[Stored records]
····················

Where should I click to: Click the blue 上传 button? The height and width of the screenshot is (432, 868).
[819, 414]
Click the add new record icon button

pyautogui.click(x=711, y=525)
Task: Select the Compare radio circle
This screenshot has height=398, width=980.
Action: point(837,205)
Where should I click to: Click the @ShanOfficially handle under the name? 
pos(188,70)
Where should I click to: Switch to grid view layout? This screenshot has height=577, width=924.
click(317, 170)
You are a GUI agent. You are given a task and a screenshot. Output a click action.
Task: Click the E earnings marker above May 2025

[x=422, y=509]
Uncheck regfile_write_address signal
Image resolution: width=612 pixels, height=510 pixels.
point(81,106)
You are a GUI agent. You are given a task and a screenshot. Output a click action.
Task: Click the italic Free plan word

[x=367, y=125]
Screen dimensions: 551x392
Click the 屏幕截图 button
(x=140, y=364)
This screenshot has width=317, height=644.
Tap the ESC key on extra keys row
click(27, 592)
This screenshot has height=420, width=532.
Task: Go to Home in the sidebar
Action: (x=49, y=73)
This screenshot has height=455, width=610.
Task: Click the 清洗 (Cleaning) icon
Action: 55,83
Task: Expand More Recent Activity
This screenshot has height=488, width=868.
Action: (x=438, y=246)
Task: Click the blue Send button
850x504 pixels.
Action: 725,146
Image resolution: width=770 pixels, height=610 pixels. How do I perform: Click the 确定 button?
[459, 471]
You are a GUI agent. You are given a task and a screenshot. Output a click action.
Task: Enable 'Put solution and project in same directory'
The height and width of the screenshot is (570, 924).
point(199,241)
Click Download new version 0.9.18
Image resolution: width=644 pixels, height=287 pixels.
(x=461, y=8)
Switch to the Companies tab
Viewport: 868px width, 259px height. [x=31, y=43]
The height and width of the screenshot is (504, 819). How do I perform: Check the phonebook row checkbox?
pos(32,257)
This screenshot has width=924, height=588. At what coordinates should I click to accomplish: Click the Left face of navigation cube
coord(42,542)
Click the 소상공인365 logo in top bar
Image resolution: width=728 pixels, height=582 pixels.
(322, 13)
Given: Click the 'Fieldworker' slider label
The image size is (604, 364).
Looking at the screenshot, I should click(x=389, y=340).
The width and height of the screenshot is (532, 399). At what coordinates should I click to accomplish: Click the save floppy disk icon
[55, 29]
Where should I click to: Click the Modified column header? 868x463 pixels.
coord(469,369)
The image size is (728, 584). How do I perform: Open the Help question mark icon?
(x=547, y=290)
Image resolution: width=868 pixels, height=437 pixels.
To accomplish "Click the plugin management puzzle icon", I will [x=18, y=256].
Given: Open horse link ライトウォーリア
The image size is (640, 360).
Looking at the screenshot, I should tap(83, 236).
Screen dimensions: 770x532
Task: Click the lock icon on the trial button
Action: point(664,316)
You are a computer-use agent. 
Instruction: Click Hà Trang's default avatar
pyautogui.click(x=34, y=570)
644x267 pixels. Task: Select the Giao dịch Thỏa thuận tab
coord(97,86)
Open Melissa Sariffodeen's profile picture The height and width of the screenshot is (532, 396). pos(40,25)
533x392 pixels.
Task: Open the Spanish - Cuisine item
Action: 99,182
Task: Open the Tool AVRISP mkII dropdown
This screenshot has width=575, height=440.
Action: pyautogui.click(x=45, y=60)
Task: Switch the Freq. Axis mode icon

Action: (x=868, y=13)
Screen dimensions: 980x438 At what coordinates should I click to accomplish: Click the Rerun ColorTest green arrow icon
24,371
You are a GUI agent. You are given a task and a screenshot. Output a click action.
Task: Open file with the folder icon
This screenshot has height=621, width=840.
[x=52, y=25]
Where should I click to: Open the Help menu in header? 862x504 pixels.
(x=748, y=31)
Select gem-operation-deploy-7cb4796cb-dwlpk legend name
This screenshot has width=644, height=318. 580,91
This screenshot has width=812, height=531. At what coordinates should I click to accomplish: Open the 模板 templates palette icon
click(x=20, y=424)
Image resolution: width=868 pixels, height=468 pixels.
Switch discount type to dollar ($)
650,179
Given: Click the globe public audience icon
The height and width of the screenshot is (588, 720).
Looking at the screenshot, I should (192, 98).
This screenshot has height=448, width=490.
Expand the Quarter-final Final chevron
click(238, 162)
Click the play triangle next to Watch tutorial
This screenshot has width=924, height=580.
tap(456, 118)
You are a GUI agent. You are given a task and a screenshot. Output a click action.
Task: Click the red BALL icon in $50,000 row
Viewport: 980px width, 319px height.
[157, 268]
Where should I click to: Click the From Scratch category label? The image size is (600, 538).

····················

> Problem
Retype the records above, but only those lines that fall between the line containing "Screen dimensions: 980x438" and the line containing "Task: Open file with the folder icon", with both of those lines included, exactly as written.

> Answer for this exercise
Screen dimensions: 980x438 At what coordinates should I click to accomplish: Click the Rerun ColorTest green arrow icon
24,371
You are a GUI agent. You are given a task and a screenshot. Output a click action.
Task: Open file with the folder icon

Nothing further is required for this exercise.